Goodenia granitica
- Conservation status: Priority Two — Poorly Known Taxa (DEC)

Scientific classification
- Kingdom: Plantae
- Clade: Tracheophytes
- Clade: Angiosperms
- Clade: Eudicots
- Clade: Asterids
- Order: Asterales
- Family: Goodeniaceae
- Genus: Goodenia
- Species: G. granitica
- Binomial name: Goodenia granitica L.W.Sage & K.A.Sheph.

= Goodenia granitica =

- Genus: Goodenia
- Species: granitica
- Authority: L.W.Sage & K.A.Sheph.
- Conservation status: P2

Species of plant

Goodenia granitica is a species of flowering plant in the family Goodeniaceae and endemic to the south-west of Western Australia. It is an annual herb with spatula-shaped, sometimes lobed leaves, in a rosette at the base of the plant, and racemes of yellow flowers.

==Description==
Goodenia granitica is an annual herb that typically grows to a height of 5–35 cm and has hairy foliage. The leaves are arranged in a rosette at the base of the plant and are spatula-shaped, 6–115 mm long and 1.8–16 mm wide, sometimes lyre-shaped with lobes 6–13 mm long and 0.5–3 mm wide. The flowers are arranged in a raceme of three to twenty-four, 42–432 mm long on a peduncle 30–130 mm long, each flower on a pedicel 9–45 mm long with leaf-like bracts at the base. The sepals are narrow egg-shaped, 3–4.2 mm long and the corolla yellow and 13–15 mm long.
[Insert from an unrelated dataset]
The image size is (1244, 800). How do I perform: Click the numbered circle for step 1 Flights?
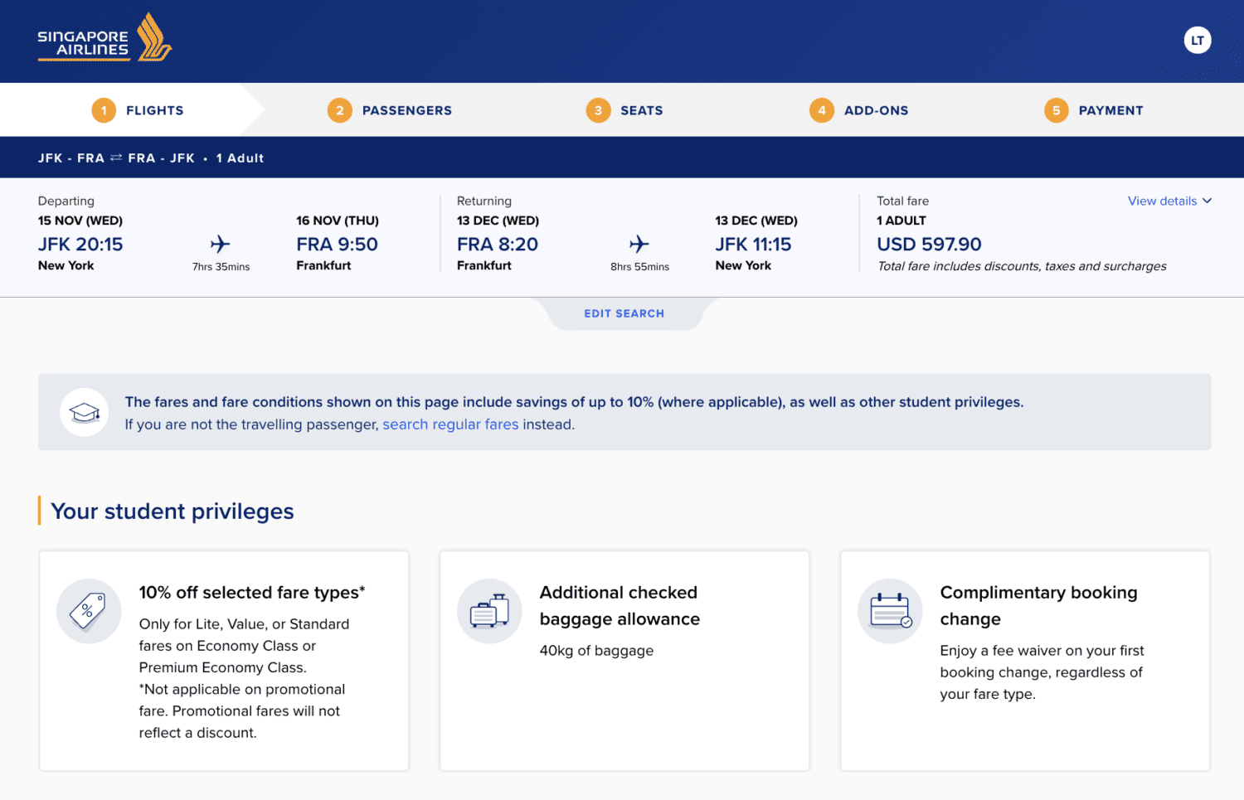tap(103, 109)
The lower lobes of the corolla are 2–3 mm long with wings 2.5–4 mm wide. Flowering occurs from November to February and the fruit is a more or less spherical capsule up to 3 mm in diameter.

==Taxonomy and naming==
Goodenia granitica was first formally described in 2007 by Leigh William Sage and Kelly Anne Shepherd in the journal Nuytsia from material collected by Sage near Chiddarcooping Hill in 2001. The specific epithet (granitica) refers to the plant's growing near granite outcrops.

==Distribution and habitat==
This goodenia is only known from three populations in the Avon Wheatbelt biogeographic region, where it grows in moist soil near the base of granite outcrops and on valley floors.

==Conservation status==
Goddenia granitica is classified as "Priority Two" by the Western Australian Government Department of Parks and Wildlife meaning that it is poorly known and from only one or a few locations.